Crítica do
Segundo Caderno de O Globo (27/10/2017)
Crítica/ “Dançando
no escuro”
A adaptação teatral de “Dançando no escuro” é
fiel ao filme do dinamarquês Lars
von Trier, não só na forma narrativa, como no espírito emocional e crítico da
trama original. A imigrante Selma, mãe de um garoto, operária em uma fábrica e
com cegueira progressiva, trabalha, exaustivamente, para pagar a cirurgia do
filho, ameaçado pela mesma doença materna. Os percalços que a conduzem a tantos
sofrimentos e a sucessivas negações de seus pequenos desejos, são divididos com
a paixão por musicais, tentativa de evasão, roubada, como tudo em sua vida. Vinda
do Leste Europeu, vivendo nos Estados Unidos, se diz comunista, ao mesmo tempo
em que é fascinada pelo brilho da Broadway, único e possível escapismo à
sujeição a injustiças e ao desprezo social. Talvez pelas características do
movimento Dogma 95, há um artificialismo formalista que faz com que o
melodramático assuma a função de abalar a emoção, e os sinais coreográficos e
musicais da tradição do gênero, ganhem o sentido invertido de comentários
irônicos à sua estética.
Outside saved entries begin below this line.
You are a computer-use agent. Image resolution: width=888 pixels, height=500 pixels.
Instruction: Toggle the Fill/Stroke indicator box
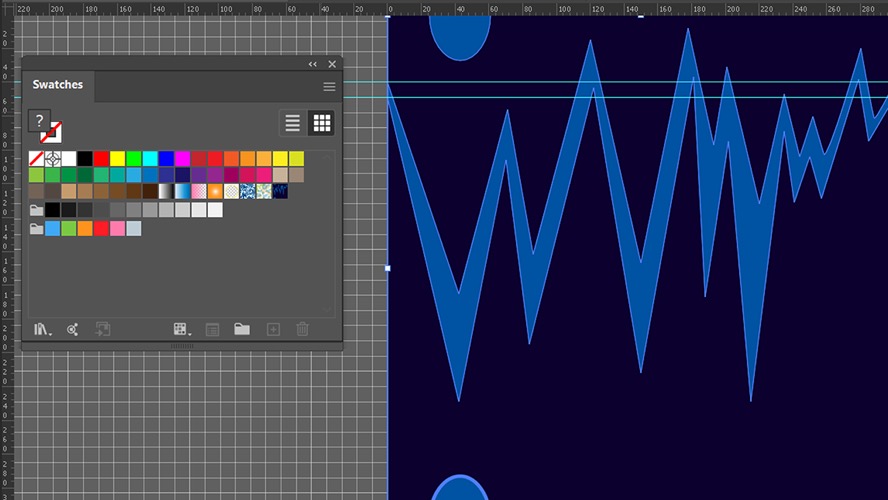(45, 126)
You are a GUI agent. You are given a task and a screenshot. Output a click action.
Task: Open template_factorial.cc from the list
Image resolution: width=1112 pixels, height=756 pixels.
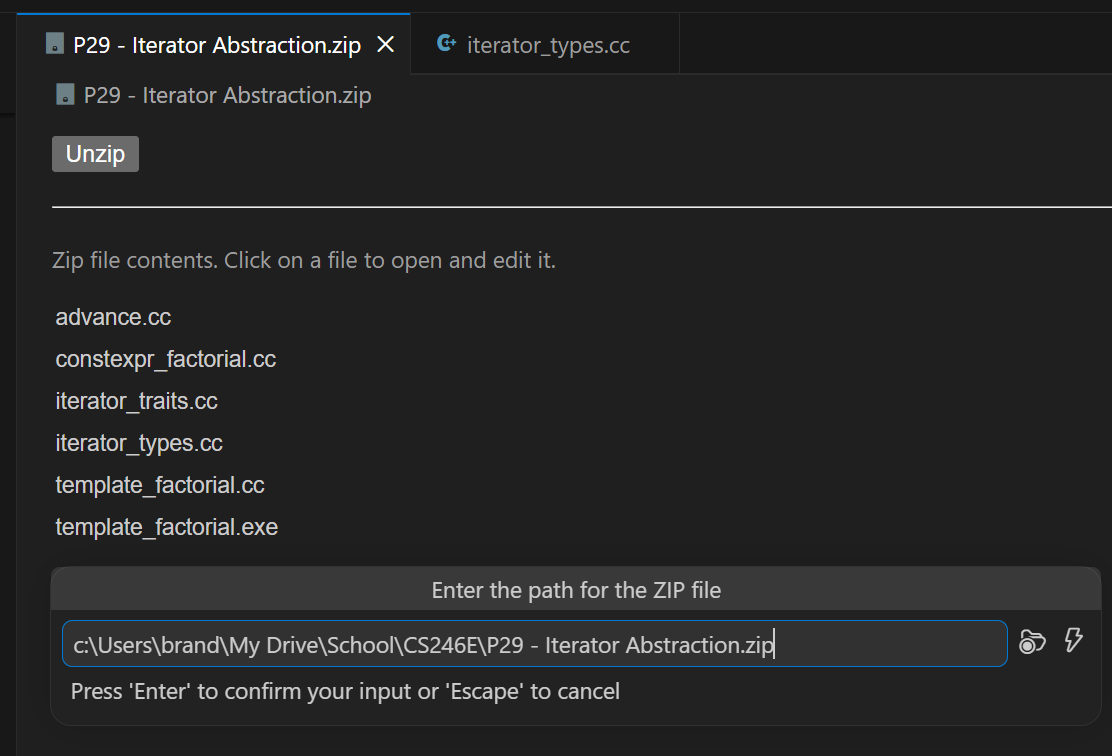[x=160, y=485]
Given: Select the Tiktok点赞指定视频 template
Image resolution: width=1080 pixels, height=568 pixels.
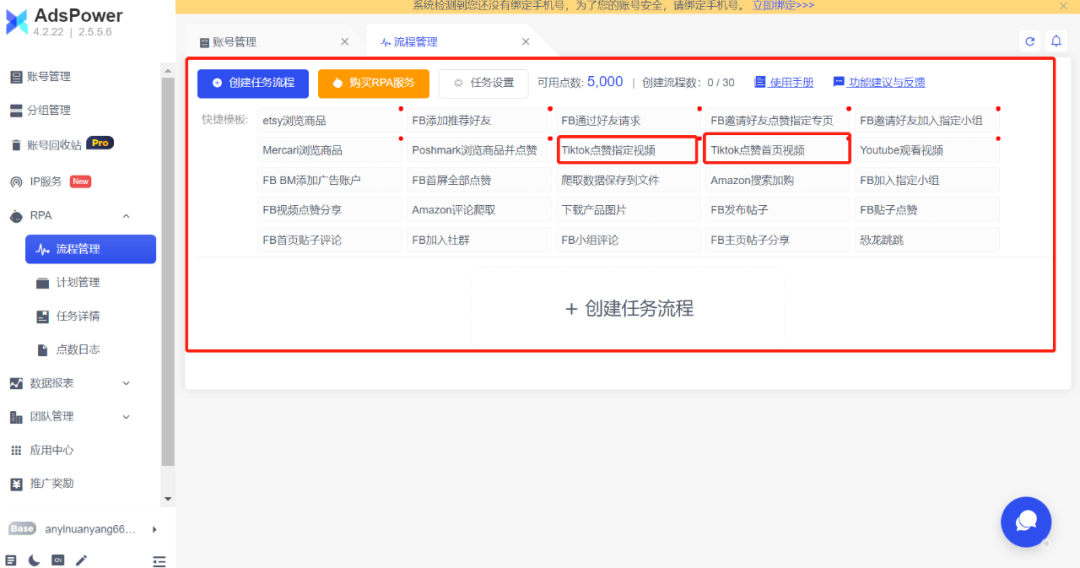Looking at the screenshot, I should pyautogui.click(x=627, y=149).
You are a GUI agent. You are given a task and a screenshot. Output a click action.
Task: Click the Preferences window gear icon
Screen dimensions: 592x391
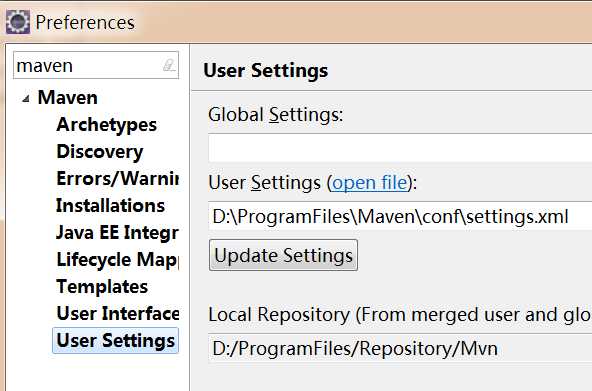coord(18,22)
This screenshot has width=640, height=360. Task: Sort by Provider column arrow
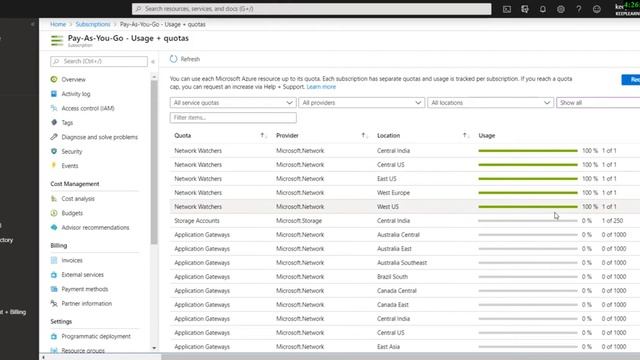pos(364,136)
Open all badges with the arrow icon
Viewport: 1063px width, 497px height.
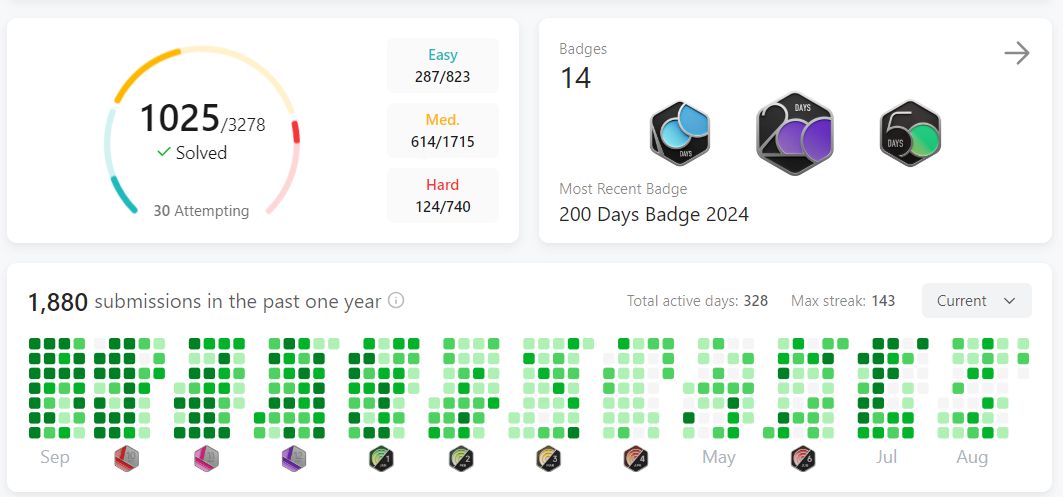(x=1016, y=54)
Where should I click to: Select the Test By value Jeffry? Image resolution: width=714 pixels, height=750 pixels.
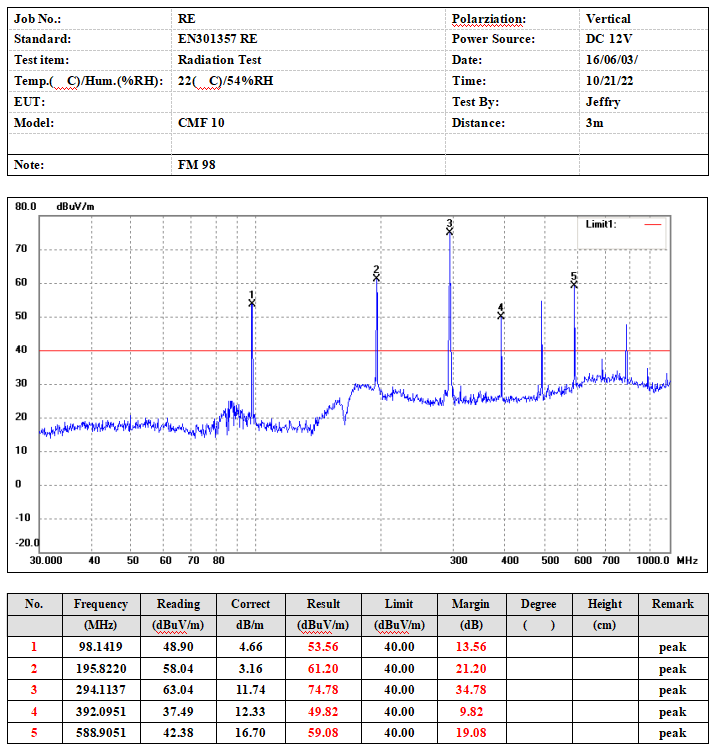[x=603, y=102]
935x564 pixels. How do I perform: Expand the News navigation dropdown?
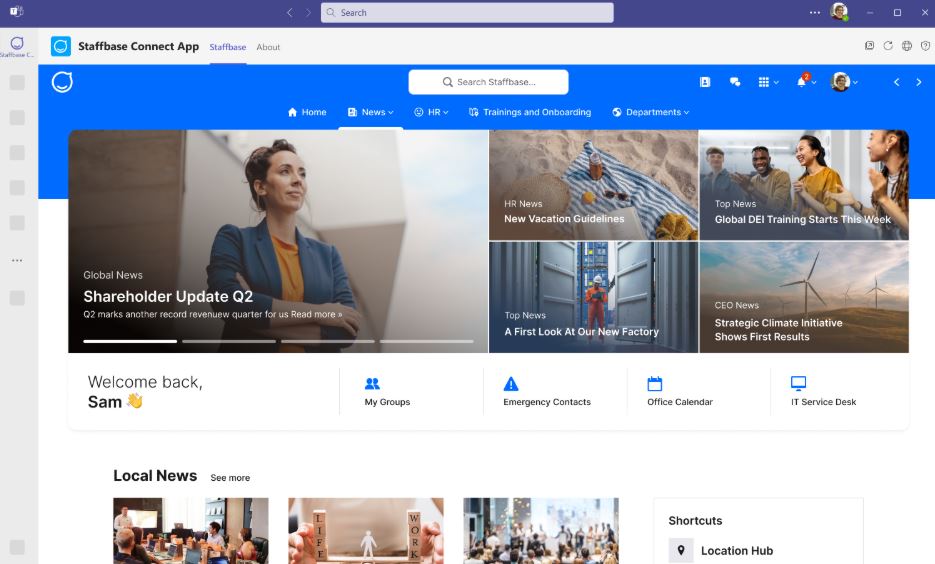click(371, 112)
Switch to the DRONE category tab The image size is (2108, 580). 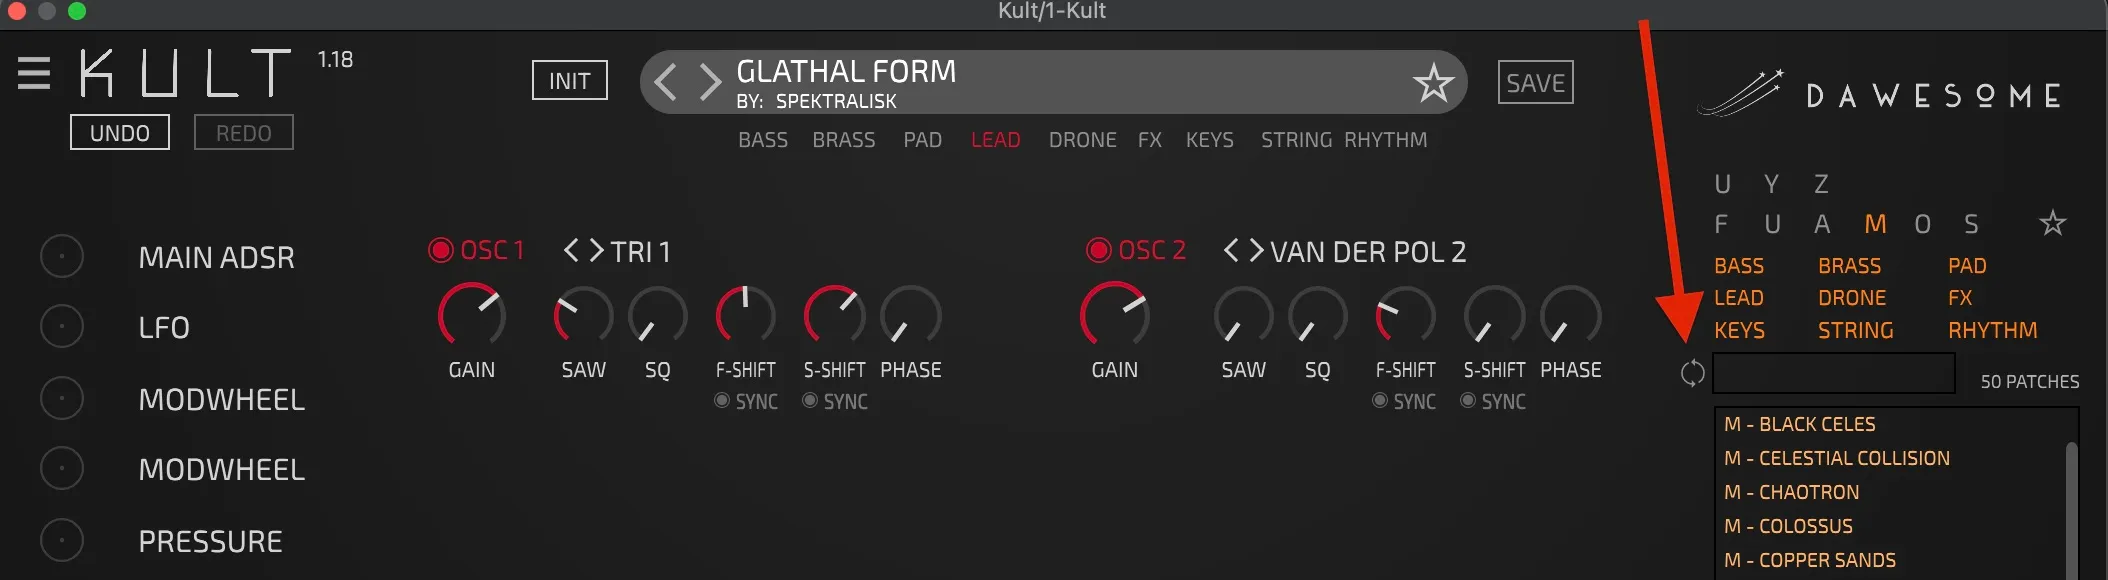click(1082, 140)
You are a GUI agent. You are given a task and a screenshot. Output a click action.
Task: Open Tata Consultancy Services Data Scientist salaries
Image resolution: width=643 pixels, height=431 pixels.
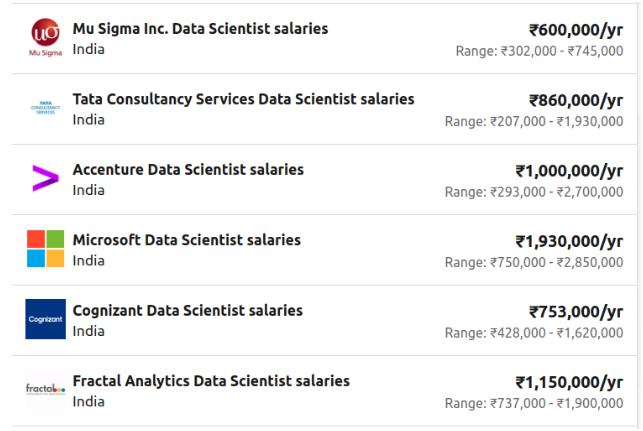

Selma é alguém que lembra, no desamparo, personagens
como Cabíria e Macabéa, que sucumbem às derrotas insuperáveis da vida. Dani
Barros, a bem sucedida diretora estreante, valorizou com autonomia criativa, a
adaptação cênica do filme, em montagem com rigor no desenho e acabamento na
realização. A direção tem cuidados de não invadir a fronteira da pieguice ou do
choro piedoso, mas o território da construção dramática comunicativa. A
montagem é direta na costura como chega à plateia, medindo a dosagem de emoção
com a temperatura da ação, provocando aderência atenta ao desenrolar do
entrecho. A aparente simplicidade visual, deixa ver com a cenografia de Mina
Quental, a iluminação de Felício Mafra e o figurino de Carol Lobato, a
atmosfera cinza do ambiente e a aridez desesperançada das vivências. As músicas
originais de Bjork, a direção musical e arranjos de Marcelo Alonso Neves, e o
quarteto de músicos _ Vanderson Pereira, Johnny Capler, Allan Bass e Dilson
Nascimento – formam conjunto de eficiente sonoridade. E o som produzido pelos
atores, como complemento das atividades fabris, além dos movimentos coreografados
de Denise Stutz, arrematam o caprichado artesanato da diretora. Do elenco bem
orquestrado – Cyria Coentro, Luís Antonio Fortes, Andrêas Gatto, GregBlanzat,
Julia Gorman, Lucas Gouvêa, Marino Rocha e Susana Nascimento -, se destaca
Juliane Bodini. Por força do protagonismo de Selma, a atriz tem oportunidade de
projetar sua boa voz e revelar a sua frontal disponibilidade de intérprete.